10 Jahre Abschaffung der physikalischen Wälzung im EEG

Eberhard Holstein

Die EEG-Umlage ist ein wesentlicher Bestandteil des Strompreises – und gilt immer wieder als Zankapfel um den Erfolg und Misserfolg der Energiewende. Denn vor allem weniger gut informierte Verbraucher und Meinungsmacher sehen in der EEG-Umlage ein Preisschild für den Ausbau der Erneuerbaren. Seit 2009 ist die EEG-Umlage von damals 1,2 Cent pro Kilowattstunde auf aktuell 6,4 Cent gestiegen. 2020 ist von einem weiteren leichten Anstieg auszugehen.

Zankapfel EEG-Umlage

Bis heute beruht der Streit über die Gründe der gestiegenen EEG-Umlage insbesondere auch auf dem Wälzungsmechanismus. Vor rund zehn Jahren wurde dieser reformiert. Er regelt, wie die Abgaben der Verbraucher über die Stromvertriebe an die Übertragungsnetzbetreiber und schließlich an die Erzeuger erneuerbarer Energie weitergereicht werden.

Ausgangspunkt physikalische Wälzung

Ausgangspunkt war die sogenannte physikalischen Wälzung. Nach dem Kohlepfennigurteil von 1994, mit dem die Sonderabgabe auf den Strompreis zur Finanzierung des Ausstiegs aus der Steinkohle als verfassungswidrig untersagt wurde, wurde im EEG ein rechtmäßiger Mechanismus zum Eintreiben der Mehrkosten in der Stromerzeugung gegenüber der bestehenden Erzeugerlandschaft aus Kern-, Kohle- Gas- und Wasserkraft eingesetzt. Dieser sah vor, dass monatlich die Strommengen, die gemäß EEG produziert wurden, als Bänder im übernächsten Monat in die Portfolien der Stromvertriebe übernommen wurden. Diese Bänder wurden mit den entstandenen Mehrkosten bepreist und so ein Geldtransfer von den Vertrieben zu den ÜNBs hergestellt. Dieses Verfahren, das auch als physikalische Wälzung bezeichnet wird, erschien zunächst korrekt und neutral.

Unerwünschte Nebeneffekte

Nachdem jedoch die EEG-Mengen Monat für Monat anstiegen, stellten die Vertriebe im Jahr 2006 fest, dass ihnen zunehmend erhebliche Beträge im Geldbeutel fehlten. So recht verstand niemand, wie es dazu kam. Fünf Kollegen aus dem Fachausschuss Stromvertrieb des BDEW schlossen sich daher mit der Absicht, die Erneuerbaren dauerhaft stabil zu fördern, drei Tage in einem Besprechungsraum der Stadtwerke Hannover ein und malten auf große Tapeten alle Geldflüsse, Stromflüsse, gesetzgeberische Absichten, reale Wirkung und mögliche sinnvolle Regelung auf. Das Ergebnis war blankes Entsetzen!

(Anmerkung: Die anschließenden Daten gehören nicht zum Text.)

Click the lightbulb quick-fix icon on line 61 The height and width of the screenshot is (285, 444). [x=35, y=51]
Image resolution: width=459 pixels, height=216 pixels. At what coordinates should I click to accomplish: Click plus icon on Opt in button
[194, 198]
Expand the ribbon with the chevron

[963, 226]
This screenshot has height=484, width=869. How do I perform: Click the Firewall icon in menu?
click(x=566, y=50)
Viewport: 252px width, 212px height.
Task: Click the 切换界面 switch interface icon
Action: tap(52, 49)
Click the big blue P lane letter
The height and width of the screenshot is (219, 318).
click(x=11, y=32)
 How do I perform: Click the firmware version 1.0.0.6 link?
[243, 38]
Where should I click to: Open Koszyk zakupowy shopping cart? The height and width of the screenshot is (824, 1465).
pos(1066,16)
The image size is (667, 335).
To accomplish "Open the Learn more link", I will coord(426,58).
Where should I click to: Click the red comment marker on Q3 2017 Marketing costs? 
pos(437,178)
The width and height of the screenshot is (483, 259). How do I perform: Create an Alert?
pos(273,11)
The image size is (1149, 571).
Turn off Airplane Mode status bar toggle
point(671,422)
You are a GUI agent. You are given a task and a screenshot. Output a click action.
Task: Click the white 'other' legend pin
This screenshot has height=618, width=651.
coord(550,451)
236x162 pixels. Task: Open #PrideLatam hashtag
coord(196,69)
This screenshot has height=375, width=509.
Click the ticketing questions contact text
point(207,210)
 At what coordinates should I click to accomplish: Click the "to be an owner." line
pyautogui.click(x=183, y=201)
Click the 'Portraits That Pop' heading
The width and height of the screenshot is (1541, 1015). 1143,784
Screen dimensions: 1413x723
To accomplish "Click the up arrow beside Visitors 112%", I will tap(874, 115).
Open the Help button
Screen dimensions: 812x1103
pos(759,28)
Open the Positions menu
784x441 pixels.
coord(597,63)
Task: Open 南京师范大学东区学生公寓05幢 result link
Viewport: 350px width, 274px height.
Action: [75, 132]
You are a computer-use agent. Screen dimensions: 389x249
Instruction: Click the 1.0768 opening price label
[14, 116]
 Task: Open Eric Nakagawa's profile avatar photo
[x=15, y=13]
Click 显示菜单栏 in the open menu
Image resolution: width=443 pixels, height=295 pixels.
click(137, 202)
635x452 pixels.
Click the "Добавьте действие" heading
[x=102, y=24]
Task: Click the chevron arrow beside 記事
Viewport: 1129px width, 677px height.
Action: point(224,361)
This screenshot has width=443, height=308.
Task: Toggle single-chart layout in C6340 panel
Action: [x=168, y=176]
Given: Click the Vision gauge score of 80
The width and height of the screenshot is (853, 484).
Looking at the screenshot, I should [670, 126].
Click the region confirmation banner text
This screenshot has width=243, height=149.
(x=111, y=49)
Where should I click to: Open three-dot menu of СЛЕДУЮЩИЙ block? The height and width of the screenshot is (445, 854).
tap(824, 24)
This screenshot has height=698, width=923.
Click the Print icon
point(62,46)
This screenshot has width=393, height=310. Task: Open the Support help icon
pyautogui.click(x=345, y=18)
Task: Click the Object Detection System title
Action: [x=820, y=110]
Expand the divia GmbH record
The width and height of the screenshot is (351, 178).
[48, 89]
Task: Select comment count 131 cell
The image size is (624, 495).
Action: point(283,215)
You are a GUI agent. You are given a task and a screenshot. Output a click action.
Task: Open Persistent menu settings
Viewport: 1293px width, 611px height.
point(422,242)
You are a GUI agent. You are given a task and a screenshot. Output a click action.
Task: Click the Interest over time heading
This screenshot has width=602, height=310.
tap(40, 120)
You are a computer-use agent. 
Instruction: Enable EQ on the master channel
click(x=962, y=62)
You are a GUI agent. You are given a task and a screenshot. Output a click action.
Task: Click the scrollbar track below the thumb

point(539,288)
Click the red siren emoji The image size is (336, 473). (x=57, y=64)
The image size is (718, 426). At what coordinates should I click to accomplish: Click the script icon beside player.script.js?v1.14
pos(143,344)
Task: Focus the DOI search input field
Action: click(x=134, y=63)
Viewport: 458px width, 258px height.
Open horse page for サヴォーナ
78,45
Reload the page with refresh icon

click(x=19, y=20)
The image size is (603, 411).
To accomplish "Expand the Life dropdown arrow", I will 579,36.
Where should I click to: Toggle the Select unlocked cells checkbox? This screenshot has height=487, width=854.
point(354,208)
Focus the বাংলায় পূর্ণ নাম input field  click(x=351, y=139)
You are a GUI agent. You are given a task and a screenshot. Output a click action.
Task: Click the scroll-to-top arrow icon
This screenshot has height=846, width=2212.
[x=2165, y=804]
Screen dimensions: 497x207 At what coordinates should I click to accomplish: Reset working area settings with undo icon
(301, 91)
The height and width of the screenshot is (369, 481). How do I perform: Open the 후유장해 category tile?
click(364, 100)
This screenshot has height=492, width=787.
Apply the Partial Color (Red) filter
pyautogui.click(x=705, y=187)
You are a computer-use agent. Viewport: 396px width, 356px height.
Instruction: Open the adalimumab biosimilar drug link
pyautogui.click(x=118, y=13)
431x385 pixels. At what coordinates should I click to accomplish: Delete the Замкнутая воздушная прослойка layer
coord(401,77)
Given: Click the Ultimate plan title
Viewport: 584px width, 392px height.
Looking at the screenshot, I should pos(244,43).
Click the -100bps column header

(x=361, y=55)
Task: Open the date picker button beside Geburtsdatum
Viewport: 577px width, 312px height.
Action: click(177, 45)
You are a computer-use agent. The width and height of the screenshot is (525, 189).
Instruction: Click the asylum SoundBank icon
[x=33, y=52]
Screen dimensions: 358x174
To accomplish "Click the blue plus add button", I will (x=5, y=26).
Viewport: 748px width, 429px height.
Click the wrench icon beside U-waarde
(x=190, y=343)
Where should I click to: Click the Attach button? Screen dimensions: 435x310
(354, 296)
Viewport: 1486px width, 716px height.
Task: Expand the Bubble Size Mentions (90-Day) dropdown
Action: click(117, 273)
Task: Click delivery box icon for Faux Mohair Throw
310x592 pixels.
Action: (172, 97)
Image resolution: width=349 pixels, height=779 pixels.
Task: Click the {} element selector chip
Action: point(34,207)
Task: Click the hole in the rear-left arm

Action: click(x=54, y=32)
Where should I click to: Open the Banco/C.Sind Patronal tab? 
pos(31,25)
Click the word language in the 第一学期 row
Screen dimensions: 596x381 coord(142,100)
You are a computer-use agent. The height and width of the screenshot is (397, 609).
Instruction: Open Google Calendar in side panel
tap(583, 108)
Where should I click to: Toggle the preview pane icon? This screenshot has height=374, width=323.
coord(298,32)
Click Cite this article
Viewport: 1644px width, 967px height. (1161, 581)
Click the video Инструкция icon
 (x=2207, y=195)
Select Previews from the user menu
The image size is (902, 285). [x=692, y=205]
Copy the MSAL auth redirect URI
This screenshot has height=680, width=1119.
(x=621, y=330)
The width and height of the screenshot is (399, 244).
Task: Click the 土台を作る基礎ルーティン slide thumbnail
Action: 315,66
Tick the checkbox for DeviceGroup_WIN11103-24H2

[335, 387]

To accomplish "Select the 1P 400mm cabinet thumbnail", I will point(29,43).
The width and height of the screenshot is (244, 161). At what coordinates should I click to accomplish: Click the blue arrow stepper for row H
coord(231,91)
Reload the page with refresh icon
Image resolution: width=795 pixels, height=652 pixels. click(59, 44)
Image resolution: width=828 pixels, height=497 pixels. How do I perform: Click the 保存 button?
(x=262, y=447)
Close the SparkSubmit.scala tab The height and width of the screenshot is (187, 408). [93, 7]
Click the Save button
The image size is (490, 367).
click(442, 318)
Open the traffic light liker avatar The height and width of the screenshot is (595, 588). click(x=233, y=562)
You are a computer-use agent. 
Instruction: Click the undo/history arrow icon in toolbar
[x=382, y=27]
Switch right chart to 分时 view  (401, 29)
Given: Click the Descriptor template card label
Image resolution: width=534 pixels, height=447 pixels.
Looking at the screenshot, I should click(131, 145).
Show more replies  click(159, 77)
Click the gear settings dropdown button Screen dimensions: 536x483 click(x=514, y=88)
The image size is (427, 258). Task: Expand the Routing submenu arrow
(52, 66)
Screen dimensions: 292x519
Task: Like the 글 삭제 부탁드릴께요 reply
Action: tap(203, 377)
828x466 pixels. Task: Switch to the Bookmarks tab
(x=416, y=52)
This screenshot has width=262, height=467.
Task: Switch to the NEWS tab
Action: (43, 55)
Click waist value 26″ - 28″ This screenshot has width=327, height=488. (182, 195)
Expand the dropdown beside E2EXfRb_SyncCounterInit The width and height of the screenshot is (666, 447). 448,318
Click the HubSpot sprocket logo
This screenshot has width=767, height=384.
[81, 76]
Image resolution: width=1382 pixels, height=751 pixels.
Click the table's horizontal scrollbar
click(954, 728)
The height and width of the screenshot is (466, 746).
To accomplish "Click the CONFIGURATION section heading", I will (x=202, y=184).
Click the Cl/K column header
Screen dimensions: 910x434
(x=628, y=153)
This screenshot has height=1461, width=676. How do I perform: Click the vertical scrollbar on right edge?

Eines der Ergebnisse war natürlich eine Antwort auf den Mittelabfluss von den Vertrieben. Die Zahlen über die reale Produktion der EEG–Anlagen waren damals allein in der Hand der Netzbetreiber – und wurden nur mit reichlich Verzögerung weitergegeben. Konsolidiert wurden die Daten erst im Folgemonat. Und erst kurz vor dem darauffolgenden Monat wurden die Ergebnisse, nämlich Bändervolumen und Preis bekanntgemacht. Das war natürlich in einem Mittelmaß von den Vertrieben auch eingeplant. Tatsächlich schwankte die EE- Produktion aber gewaltig. Wenn das Band nun größer wurde, mussten alle Vertriebe die überschießende Menge verkaufen; damit bestand Überangebot und die Preise verfielen. Umgekehrt verlief es bei einer fehlenden Menge. Damit mussten die Vertriebe das Problem der Gleichzeitigkeit und der Marktreaktion alleine ausbaden.

Die Reform der Fehlallokation

Das war in den Jahren 2001 bis 2005 zunächst nicht gleich bemerkt worden. In 2006 jedoch lag der Verlust bereits in der Größenordnung der Rohmarge (0,7ct/kWh) der wettbewerblichen Vertriebe. Wir Stromvertriebe waren uns einig, dass diese Fehlallokation behoben werden musste. Im Jahr 2009 wurde die Fehlallokation mit dem Beschluss der Ausgleichsmechanismenverordnung behoben. Statt der physikalischen Wälzung wurde nun eine sogenannte finanzielle Wälzung eingeführt.

PV-Boom führt zu Erhöhung der EEG-Umlage

Was für Auswirkungen hatte dies auf die EEG-Umlage selbst? Natürlich blieben jetzt die Kosten der Fluktuation bezogen auf den Marktpreis, nicht jedoch auf den Regelenergieaufwand, in der Umlage und diese stieg dadurch geringfügig an. Dies war jedoch im Rahmen des neuen Wälzungsmechanismus eine gewünschte, verursachergerechte Zuordnung der Kosten.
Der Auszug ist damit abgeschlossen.